In summary, we have shown long-lasting deficits in cerebellar LTD that are correlated with reduced NMDA receptor function. Impairments in LTD are likely to exacerbate motor coordination and motor learning deficits resulting from cardiac arrest and may reduce the capacity of the cerebellar network to undergo recovery. Over the last decade, advances in functional imaging and lesion-symptom mapping have expanded the role of the cerebellum to include non-motor functions such as cognitive and emotional processing.3942 Therefore, impairments in cerebellar function may also contribute to cognitive impairments in cardiac arrest survivors. Further, while inhibiting the NMDA receptor in the early acute phase after ischemia may be beneficial for preventing Purkinje cell degeneration, these strategies would likely impair function when administered at delayed time points. Our data suggest that instead strategies to enhance plasticity and repair in the post-ischemic brain should target chronic reduced NMDA receptor function. Indeed, there is evidence that serine, a co-agonist for NMDA receptor, can serve as a therapeutic to promote recovery in the post-ischemic brain. Further studies are needed to determine whether NMDA receptor potentiators promote functional recovery through enhanced synaptic plasticity, and whether such an approach is beneficial in the cerebellum.

Funding

The author(s) disclosed receipt of the following financial support for the research, authorship, and/or publication of this article: This work was supported by NINDS K01 NS086969 (NQ); NINDS R01 NS080851 (PSH); NINDS R01NS046072 (RJT).

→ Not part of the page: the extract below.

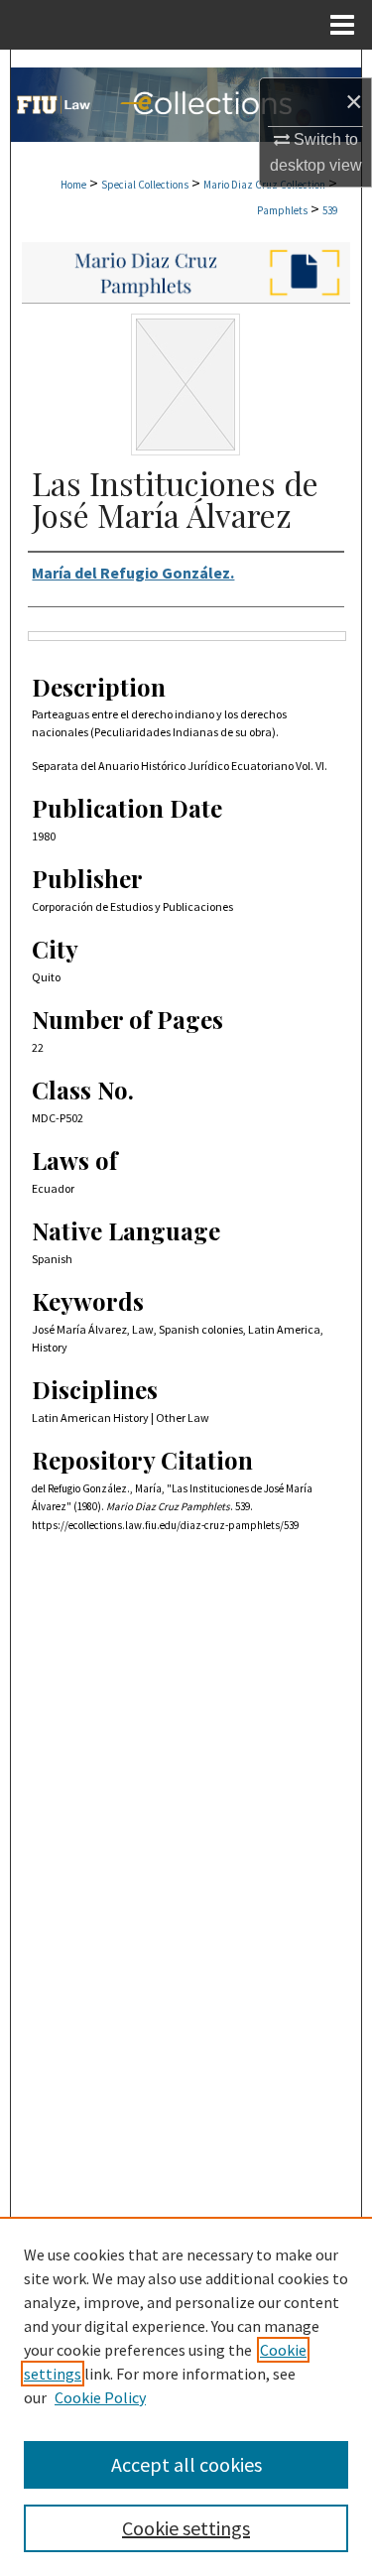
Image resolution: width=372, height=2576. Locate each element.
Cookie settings (186, 2527)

Declaration of conflicting interests

The author(s) declared no potential conflicts of interest with respect to the research, authorship, and/or publication of this article.

Authors’ contributions

Nidia Quillinan designed experiments, collected and analyzed data and wrote manuscript. Guiying Deng collected and analyzed data. Kaori Shimizu collected and analyzed data. Ivelisse Cruz-Torres collected and analyzed data and edited manuscript. Christian Schroeder collected and analyzed data and edited manuscript. Richard J Traystman edited manuscript. Paco S Herson designed experiments and edited manuscript.